--- The data ---
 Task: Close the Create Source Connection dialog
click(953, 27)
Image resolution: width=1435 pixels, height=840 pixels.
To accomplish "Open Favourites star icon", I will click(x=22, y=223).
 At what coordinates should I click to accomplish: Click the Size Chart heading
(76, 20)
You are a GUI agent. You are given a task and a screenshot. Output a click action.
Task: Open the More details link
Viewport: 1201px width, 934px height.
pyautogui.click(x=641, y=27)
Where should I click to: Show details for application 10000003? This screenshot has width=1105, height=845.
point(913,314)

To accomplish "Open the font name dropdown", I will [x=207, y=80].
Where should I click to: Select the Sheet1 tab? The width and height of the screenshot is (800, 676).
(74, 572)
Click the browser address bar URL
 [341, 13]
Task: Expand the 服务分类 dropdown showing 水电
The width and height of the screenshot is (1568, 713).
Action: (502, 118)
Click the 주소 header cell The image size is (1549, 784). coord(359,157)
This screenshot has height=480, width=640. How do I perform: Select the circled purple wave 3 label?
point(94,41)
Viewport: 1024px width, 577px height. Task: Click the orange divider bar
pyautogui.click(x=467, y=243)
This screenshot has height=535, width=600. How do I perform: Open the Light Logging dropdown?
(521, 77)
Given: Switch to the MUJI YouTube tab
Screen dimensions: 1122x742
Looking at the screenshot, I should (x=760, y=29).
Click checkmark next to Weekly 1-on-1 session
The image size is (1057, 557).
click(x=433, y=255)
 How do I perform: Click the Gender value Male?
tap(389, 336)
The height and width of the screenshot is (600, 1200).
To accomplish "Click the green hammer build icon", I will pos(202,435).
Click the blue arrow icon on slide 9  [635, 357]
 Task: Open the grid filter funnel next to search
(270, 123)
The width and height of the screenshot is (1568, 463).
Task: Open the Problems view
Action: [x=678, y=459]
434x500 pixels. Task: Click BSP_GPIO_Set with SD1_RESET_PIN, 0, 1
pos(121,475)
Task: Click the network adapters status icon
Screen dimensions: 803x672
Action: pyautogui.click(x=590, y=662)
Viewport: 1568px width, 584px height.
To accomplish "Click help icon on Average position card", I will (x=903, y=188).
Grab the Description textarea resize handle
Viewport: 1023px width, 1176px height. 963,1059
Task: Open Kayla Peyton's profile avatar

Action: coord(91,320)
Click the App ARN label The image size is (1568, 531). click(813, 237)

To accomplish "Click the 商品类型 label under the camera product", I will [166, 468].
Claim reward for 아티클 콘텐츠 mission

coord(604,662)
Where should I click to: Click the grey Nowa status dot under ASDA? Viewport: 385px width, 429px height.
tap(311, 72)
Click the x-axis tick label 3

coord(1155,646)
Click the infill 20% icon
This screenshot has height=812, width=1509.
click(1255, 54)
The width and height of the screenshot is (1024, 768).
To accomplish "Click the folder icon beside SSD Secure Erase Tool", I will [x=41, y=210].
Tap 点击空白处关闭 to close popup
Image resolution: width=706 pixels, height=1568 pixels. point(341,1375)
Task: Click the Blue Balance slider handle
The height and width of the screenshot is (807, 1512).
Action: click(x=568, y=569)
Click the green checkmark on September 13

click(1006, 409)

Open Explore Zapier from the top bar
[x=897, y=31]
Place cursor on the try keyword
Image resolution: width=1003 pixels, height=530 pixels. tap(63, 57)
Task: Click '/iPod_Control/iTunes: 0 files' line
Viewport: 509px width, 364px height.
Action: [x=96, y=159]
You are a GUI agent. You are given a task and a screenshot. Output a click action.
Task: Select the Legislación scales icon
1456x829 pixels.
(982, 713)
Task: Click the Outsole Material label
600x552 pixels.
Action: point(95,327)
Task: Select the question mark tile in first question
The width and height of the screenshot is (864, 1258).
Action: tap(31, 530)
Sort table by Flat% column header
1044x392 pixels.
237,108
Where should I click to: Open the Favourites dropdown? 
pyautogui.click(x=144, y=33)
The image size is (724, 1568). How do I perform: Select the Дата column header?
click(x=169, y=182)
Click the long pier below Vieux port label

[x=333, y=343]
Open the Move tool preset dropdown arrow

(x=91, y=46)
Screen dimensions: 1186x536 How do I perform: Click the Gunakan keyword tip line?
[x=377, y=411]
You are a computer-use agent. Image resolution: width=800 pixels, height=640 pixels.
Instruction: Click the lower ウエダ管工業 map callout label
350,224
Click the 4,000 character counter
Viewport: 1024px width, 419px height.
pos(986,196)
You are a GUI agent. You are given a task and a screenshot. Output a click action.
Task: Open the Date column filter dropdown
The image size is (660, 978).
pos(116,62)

--- Exercise directions ---
Only the lines from the beginning of the entries through the line bearing "Click the 주소" should be returned, each exactly as written.

--- Exercise solution ---
 Task: Close the Create Source Connection dialog
click(953, 27)
Image resolution: width=1435 pixels, height=840 pixels.
To accomplish "Open Favourites star icon", I will click(x=22, y=223).
 At what coordinates should I click to accomplish: Click the Size Chart heading
(76, 20)
You are a GUI agent. You are given a task and a screenshot. Output a click action.
Task: Open the More details link
Viewport: 1201px width, 934px height.
pyautogui.click(x=641, y=27)
Where should I click to: Show details for application 10000003? This screenshot has width=1105, height=845.
point(913,314)

To accomplish "Open the font name dropdown", I will [x=207, y=80].
Where should I click to: Select the Sheet1 tab? The width and height of the screenshot is (800, 676).
(74, 572)
Click the browser address bar URL
 [341, 13]
Task: Expand the 服务分类 dropdown showing 水电
The width and height of the screenshot is (1568, 713).
Action: (502, 118)
Click the 주소 header cell The image size is (1549, 784). coord(359,157)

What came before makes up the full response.